For many of his followers, the best miracle of all is a modern- day version of the biblical story of Sarah, the barren woman who is made fertile.
Diane Abrams was 48 when she and her husband, Robert Abrams, the outgoing New York state attorney general, paid one of their annual visits to the Rebbe.
"I very much wanted to have a child," she remembers.
"We'd been trying, but noting was happening. We'd been seeing a doctor for six months, but still nothing.
"I hadn't even told my parents that, at my age, I wanted a baby. And though I'd met him before, I'd never said a word about it to the Rebbe.
"He handed me a piece of honey cake and said, out of the clear blue sky, "I give you a blessing for an addition to your family in the coming year."
"Six weeks later she was pregnant.
"People can form their own conclusions, but these are the facts," she says."
Four weeks ago, a group of Lubavitcher yeshiva students in Rostov, CIS, decided to go to the resting place of the Rebbe Rashab, the fifth Lubavitcher Rebbe, to pray for the Rebbe's recovery. Upon their arrival, and to their dismay, the guard at the cemetery would not let them in.
"We are here to pray for the recovery of the Rebbe, the successor to Rabbi Sholom Ber Schneersohn who is buried here," they told the guard.
Still the guard refused to admit them.
"The Rebbe is very, very ill and we want to pray at the holy grave of his predecessor," the students tried again.
Try as they might, the guard would not budge. Finally, in desperation, one of the students said, "The Lubavitcher Rebbe is very sick. Do you know who the Rebbe is?" and he took out a photograph of the Rebbe and showed it to the guard.
"That man is not ill," the guard said, looking at the picture.
"I see him coming here every week to pray at that very grave that you want to go to."
From the New York Post, March 9, 1994, by Andrea Peyser:
My friend performs like a tiger in business, is wired politically and has a face the dictionary could use to illustrate the phrase "Nice Jewish Boy."
He is also quite sane.
So when he talks about this major, defining moment in his life, you want to plotz:
"I had been seeing this girl a few years ago," he tells me.

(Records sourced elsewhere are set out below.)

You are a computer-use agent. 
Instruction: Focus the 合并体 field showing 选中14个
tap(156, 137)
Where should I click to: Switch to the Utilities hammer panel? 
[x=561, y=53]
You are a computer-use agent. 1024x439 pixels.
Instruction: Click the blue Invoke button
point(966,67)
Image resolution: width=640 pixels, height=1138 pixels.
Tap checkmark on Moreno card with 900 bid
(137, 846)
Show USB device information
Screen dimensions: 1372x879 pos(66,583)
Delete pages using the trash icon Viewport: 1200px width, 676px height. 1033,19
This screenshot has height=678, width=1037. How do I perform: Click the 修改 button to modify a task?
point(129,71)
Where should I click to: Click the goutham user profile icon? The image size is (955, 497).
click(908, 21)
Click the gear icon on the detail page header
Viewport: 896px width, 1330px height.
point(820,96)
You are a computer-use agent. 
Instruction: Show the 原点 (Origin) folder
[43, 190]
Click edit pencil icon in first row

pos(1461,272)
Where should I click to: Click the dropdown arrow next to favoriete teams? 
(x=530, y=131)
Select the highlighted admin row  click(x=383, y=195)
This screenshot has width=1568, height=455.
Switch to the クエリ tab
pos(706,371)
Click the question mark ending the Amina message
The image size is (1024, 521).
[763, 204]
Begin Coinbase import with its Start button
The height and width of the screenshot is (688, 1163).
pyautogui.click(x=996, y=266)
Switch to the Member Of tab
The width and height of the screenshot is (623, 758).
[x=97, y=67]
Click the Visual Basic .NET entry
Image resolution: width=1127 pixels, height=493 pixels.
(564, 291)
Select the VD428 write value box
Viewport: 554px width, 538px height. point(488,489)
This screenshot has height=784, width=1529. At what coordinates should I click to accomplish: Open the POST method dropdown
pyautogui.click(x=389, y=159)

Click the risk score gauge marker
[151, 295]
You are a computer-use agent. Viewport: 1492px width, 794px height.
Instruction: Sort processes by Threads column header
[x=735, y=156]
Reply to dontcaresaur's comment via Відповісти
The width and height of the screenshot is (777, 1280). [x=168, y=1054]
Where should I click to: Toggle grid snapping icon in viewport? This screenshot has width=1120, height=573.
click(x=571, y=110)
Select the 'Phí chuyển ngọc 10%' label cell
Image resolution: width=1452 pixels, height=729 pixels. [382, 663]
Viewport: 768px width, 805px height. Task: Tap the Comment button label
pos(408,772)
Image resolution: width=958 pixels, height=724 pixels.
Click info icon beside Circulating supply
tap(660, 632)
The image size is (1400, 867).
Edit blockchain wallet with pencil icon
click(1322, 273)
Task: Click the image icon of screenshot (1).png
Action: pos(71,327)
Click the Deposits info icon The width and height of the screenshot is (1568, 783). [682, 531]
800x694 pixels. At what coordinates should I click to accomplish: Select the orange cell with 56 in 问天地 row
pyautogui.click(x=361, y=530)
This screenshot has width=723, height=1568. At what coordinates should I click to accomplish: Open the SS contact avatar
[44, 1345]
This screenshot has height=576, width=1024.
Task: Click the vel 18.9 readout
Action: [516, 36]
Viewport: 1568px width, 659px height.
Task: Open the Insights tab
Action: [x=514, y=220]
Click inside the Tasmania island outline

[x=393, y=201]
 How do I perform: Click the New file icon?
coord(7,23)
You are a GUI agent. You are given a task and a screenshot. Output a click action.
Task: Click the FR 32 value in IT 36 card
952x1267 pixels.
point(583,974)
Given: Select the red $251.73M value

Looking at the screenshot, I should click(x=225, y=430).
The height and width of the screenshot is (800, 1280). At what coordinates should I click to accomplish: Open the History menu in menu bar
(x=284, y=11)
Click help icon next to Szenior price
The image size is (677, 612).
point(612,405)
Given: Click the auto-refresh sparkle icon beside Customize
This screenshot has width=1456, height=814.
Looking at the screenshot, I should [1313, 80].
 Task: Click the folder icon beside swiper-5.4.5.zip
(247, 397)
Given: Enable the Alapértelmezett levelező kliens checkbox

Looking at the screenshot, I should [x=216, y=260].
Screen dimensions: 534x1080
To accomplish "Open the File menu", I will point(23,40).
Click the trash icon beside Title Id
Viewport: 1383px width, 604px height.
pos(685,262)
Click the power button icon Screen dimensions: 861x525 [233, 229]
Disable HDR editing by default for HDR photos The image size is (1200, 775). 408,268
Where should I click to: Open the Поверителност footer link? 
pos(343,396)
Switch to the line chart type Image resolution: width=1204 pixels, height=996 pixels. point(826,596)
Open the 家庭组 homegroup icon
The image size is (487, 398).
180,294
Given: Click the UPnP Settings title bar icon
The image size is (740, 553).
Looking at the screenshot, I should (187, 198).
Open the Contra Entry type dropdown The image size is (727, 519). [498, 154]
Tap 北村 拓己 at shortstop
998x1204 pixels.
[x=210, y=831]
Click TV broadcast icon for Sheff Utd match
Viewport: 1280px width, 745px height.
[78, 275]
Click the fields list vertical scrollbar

"My parents didn't know about it. Nobody knew. I was thinking about asking her to marry me. Then I was in Crown Heights when the Rebbe was giving out dollars. And just like that, he said to me -- 'Stop going out with her.'"
"Now wait just a minute. How could a frail, bearded man like Grand Rebbe Menachem Schneerson know all about a guy's girl friend -- one who managed to sneak below the radar of the boy's own Jewish mother?"
My friend continues: "The Rebbe told me, 'You have to be in a situation where everyone is happy -- your parents and your grandparents."
The girl of his dreams, according to the Rebbe, apparently was not up to snuff. But the Rebbe did have some good news.
"You will be in a good situation in the future."
"You're wildly in love. And someone tell you to break it off. What do you do?
"I broke up with her immediately," my friend tells me -- impatient with my stupid question.
"The Rebbe was right. She would have been terrible for me."...
A Lubavitcher woman from Paris come to the Rebbe one Sunday for dollars. As she passed by the Rebbe he gave her one dollar for herself and then handed her five more dollars, telling her that they were for her children.
The woman was quite distressed. She had six children and the Rebbe had only given her five dollars. What could this mean?
The woman asked a member of the Rebbe's secretariat who in turn asked the Rebbe.
The Rebbe explained that only five of her six children were registered in Tzivos Hashem. (Tzivos Hashem is an organization for all Jewish children under the age of Bar and Bat Mitzvah established by the Rebbe in 1981 with the motto, "We want Moshiach now!")
The woman called her house and asked them to check how many of the children were enrolled in Tzivos Hashem. Sure enough, only five of the children were members. The woman immediately registered the other child.
It was in the first years of the Rebbe's leadership.
The Rebbe used to walk from his home on President Street to 770 Eastern Parkway each day by way of Brooklyn Avenue.
Mrs. Goldman, who lived on Brooklyn Avenue, often had the privilege of seeing the Rebbe pass by on these daily walks.
One day, near the end of the pregnancy of her second child, Mrs. Goldman was taking out the garbage as her little daughter sat playing on the front steps. Her daughter lost her balance and started tumbling down the steps.
Without concern for her own safety at this awkward time, Mrs. Goldman dashed down the front steps and managed to soften the little girl's fall. Unbeknownst to her, the Rebbe was passing by on the other side of the street.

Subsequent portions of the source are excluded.